WORK ORDER:
Read through the entries below and copy each line where "computer" turns up.

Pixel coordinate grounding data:
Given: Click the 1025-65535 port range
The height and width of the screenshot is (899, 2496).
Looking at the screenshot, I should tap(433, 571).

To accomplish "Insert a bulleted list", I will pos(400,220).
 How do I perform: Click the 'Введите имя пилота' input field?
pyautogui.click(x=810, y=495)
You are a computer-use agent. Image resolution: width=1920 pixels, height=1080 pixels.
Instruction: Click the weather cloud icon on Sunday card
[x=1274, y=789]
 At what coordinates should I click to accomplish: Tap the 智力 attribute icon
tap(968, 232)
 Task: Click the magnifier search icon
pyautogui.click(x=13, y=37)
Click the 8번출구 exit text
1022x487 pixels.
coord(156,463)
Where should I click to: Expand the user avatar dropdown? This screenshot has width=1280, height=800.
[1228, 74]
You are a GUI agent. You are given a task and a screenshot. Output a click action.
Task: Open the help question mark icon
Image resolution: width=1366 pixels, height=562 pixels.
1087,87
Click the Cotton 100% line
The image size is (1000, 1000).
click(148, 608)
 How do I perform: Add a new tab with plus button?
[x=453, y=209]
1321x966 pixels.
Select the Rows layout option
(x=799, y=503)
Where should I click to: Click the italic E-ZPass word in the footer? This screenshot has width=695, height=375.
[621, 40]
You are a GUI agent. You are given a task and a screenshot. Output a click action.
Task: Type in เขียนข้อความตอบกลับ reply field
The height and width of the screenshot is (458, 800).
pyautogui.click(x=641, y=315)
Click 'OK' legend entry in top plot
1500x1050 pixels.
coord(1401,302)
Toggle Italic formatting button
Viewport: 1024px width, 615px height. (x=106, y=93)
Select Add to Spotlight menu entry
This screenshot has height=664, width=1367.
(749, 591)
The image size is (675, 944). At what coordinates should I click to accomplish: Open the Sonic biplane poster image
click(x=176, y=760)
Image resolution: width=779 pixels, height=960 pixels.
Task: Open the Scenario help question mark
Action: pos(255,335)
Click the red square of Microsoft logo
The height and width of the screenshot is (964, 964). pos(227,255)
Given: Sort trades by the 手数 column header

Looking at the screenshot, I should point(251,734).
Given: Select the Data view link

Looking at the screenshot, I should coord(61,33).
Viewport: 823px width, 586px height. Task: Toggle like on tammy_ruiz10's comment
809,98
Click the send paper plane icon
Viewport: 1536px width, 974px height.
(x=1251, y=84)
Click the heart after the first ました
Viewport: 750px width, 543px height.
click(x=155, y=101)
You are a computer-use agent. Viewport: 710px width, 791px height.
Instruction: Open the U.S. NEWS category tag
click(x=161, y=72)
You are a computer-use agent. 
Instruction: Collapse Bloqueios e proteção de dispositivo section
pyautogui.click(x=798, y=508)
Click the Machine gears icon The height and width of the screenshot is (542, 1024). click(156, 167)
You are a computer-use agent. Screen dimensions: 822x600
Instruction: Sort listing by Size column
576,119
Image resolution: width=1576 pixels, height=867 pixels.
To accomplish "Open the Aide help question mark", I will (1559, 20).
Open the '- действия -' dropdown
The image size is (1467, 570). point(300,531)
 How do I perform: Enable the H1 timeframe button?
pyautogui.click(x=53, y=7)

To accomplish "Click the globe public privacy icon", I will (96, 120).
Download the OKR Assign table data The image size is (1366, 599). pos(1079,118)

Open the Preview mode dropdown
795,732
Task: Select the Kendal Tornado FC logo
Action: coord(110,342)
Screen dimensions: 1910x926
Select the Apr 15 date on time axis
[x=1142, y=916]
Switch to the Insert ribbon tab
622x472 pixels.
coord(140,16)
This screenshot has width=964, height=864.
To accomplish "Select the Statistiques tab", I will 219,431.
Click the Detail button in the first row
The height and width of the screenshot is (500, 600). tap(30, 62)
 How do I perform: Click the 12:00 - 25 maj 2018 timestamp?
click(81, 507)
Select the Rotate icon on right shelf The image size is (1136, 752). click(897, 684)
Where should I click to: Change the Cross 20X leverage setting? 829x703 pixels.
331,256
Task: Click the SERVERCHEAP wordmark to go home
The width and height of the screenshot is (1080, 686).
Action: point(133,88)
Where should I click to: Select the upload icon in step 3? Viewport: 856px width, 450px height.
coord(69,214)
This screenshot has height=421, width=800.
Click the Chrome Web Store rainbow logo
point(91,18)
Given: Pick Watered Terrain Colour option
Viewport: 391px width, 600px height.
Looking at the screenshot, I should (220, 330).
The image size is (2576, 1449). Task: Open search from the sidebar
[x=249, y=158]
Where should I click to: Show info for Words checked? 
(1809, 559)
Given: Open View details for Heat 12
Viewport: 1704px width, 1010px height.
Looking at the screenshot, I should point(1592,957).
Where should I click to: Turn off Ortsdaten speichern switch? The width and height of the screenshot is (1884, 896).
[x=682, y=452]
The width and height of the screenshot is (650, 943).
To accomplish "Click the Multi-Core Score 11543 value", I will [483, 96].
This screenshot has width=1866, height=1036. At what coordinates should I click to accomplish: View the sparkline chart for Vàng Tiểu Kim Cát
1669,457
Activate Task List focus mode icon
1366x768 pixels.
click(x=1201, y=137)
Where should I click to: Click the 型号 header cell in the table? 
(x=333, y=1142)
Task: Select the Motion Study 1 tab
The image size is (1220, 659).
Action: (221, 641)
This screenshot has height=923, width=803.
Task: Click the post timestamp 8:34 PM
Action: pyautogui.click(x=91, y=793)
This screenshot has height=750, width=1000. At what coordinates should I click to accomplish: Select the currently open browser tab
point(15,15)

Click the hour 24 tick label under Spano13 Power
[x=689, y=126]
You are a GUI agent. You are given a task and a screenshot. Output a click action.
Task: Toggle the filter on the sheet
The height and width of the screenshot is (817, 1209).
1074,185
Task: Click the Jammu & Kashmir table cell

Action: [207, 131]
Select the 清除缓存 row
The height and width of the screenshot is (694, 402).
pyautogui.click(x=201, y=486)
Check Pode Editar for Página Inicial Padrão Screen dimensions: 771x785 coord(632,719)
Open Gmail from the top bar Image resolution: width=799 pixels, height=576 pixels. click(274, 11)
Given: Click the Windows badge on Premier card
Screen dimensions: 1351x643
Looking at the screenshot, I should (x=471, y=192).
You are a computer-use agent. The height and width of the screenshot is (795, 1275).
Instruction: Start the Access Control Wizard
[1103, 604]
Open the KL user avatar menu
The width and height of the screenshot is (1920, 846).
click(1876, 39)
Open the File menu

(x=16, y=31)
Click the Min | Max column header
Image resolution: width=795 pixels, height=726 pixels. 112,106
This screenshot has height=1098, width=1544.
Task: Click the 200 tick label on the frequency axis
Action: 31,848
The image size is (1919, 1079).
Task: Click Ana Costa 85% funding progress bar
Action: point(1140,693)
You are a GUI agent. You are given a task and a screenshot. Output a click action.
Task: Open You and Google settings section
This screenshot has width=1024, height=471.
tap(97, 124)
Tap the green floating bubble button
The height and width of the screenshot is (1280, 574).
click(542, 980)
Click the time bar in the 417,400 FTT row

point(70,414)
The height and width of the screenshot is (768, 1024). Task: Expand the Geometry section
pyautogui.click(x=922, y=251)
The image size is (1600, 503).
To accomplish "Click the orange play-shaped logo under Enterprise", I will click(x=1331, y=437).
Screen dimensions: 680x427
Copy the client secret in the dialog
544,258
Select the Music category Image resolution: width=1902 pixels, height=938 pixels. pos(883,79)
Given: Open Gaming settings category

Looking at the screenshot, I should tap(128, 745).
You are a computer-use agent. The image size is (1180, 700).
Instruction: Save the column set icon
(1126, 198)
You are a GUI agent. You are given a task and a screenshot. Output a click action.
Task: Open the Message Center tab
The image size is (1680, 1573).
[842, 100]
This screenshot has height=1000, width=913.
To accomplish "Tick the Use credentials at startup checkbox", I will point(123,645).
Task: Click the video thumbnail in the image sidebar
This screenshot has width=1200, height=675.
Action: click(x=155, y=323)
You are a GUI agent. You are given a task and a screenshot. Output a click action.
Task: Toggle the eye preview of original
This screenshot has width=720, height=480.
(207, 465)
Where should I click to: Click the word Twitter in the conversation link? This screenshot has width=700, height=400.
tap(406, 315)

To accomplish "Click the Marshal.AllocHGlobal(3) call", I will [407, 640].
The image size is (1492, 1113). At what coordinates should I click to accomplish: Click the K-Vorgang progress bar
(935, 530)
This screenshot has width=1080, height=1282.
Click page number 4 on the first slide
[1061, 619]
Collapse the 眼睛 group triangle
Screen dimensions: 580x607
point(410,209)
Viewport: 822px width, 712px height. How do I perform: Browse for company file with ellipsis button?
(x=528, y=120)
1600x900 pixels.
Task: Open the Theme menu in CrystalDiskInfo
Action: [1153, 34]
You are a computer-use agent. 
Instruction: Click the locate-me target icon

WRITTEN REPLY:
You are a computer-use agent. Image resolution: width=1920 pixels, height=1080 pixels.
You are a computer-use agent. Viewport: 710px width, 791px height.
You are a computer-use agent. 
You are a computer-use agent. Screen dimensions: 822x600
You are a computer-use agent. The height and width of the screenshot is (795, 1275).
You are a computer-use agent. The image size is (1180, 700).
You are a computer-use agent. 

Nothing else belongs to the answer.